Instruções de trabalho:
A - Liste os instrumentos legais que, segundo o texto sobre as rádios comunitárias, compõem a legislação do Serviço de Radiodifusão Comunitária.
B - Prossiga com o texto sobre as rádios comunitárias a partir do ponto em que ele termina.

Texto citado:
□ □ □ □ □
Entenda-se, a legislação do Serviço de Radiodifusão Comunitária se constitui basicamente (e hierarquicamente) da Lei 9.612/98, seu Decreto regulamentador, 2.615/98, e, hoje, da Norma Técnica, 01/11. O mais sensato seria, primeiro, mudar a lei, depois o Decreto e, por fim a Norma.
O Executivo não mudou o Decreto, que é de sua alçada, optando por fazer uma nova Norma Técnica, a 01/11 (está em vigor hoje). Deste modo o PT entra na história das rádios comunitárias por ter assinado uma mudança da legislação que a torna pior do que já era.
Deve-se entender a Norma como um discurso institucional, uma fala do Poder. E, por ser uma Norma técnica, é um discurso do poder que se apresenta semioticamente com “virtudes”: ela teria autonomia (teria sido construída em ambiente alheio aos conflitos do setor), seria necessária (ao processo burocrático), seria apolítica (teria sido construída em ambiente alheio à política). Portanto, impositivo por natureza, a Norma técnica é um discurso do governo do PT – ela “diz o que o governo pensa sobre o assunto”.
O discurso expresso nesta Norma objetiva manipular. O manipulador, o governo, quer submeter (manipular) os que querem fazer rádio comunitária.
A manipulação envolve não apenas o poder, mas especificamente abuso de poder, ou seja, dominação. Mais especificamente, a manipulação implica o exercício de uma forma de influência deslegitimada por meio do discurso: os manipuladores fazem os outros acreditarem ou fazerem coisas que são do interesse do manipulador, e contra os interesses dos manipulados (VAN DIJK, Teun A. Discurso e poder. São Paulo, Contexto, 2008).
Esse mascaramento do discurso, essa tentativa de manipulação das pessoas, é um ato ilegítimo.
Definimos como ilegítimas todas as formas de interação, comunicação ou outras práticas sociais que servem apenas aos interesses de uma parte e são contra os interesses dos receptores. (idem, p. 238).
A pretensão do discurso/norma é controlar as pessoas, “vigiar e punir”, mais exatamente, que é título de célebre estudo do francês Michel Foucault sobre os métodos adotados historicamente para conter e punir os criminosos (Rio de Janeiro, Petrópolis: Vozes, 2009). No caso, “criminosos” são os que fazem ou pretendem fazer rádios comunitárias de forma independente. Para tanto, segundo Foucault, o Poder faz uso do que se entende por “ordem disciplinar” – um conjunto de práticas de controle, sistematizadas a partir do Século XIX e usadas até hoje nas mais diversas instituições. O objetivo dessa ordem disciplinar é humilhar e controlar, vigiar e punir aqueles que poderiam desobedecer ao poder.
□ □ □ □ □
Dados:
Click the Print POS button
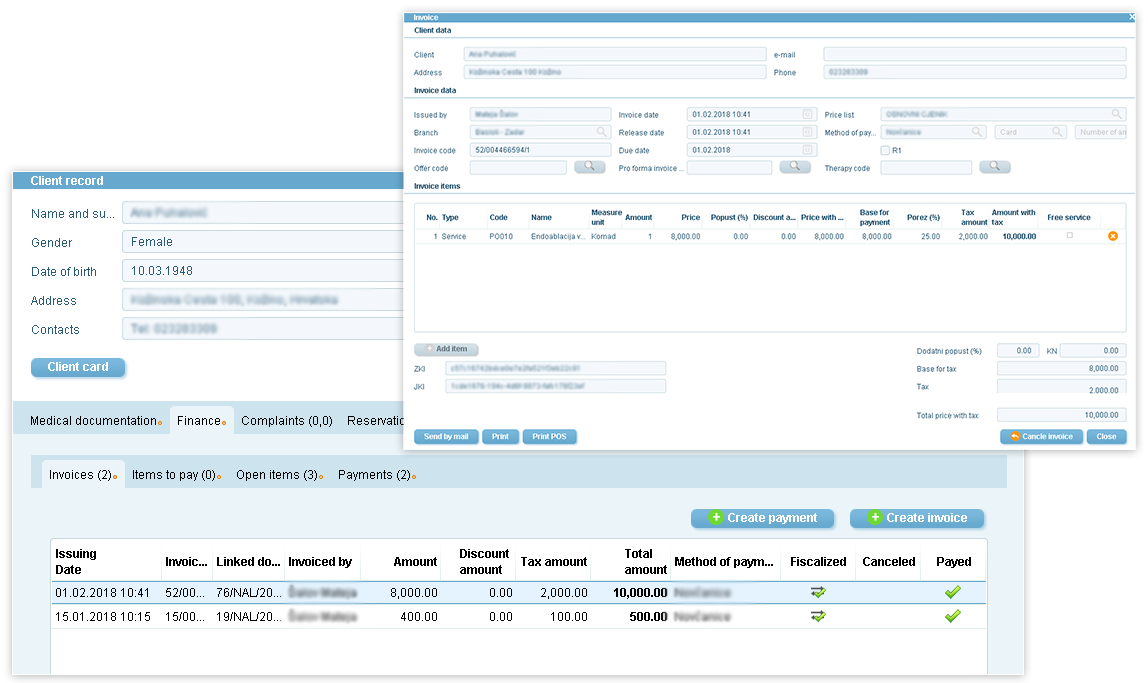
□ □ □ □ □
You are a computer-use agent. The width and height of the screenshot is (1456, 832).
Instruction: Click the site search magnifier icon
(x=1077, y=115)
□ □ □ □ □
Respostas do exercício:
A -
- Lei 9.612/98
- Decreto 2.615/98
- Norma Técnica 01/11

B -
A punição e a vigilância são poderes destinados a educar (adestrar) as pessoas para que essas cumpram normas, leis e exercícios de acordo com a vontade de quem detêm o poder. A vigilância é uma maneira de se observar a pessoa, se esta está realmente cumprindo com todos seus deveres – é um poder que atinge os corpos dos indivíduos, seus gestos, seus discursos, suas atividades, sua aprendizagem, sua vida cotidiana. A vigilância tem como função evitar que algo contrário ao poder aconteça e busca regulamentar a vida das pessoas para que estas exerçam suas atividades. Já a punição é o meio encontrado pelo poder para tentar corrigir as pessoas que infligem as regras ditadas pelo poder e ela também é o meio de impedir que essas pessoas cometam condutas puníveis (através da punição as pessoas terão receio de cometer algo contrário às normas do poder). A vigilância e a punição podem ser encontradas em várias entidades estatais, como hospitais, prisões e escolas (FOUCAULT, Michel. Vigiar e punir. Rio de janeiro, Petrópolis: Vozes, 2009).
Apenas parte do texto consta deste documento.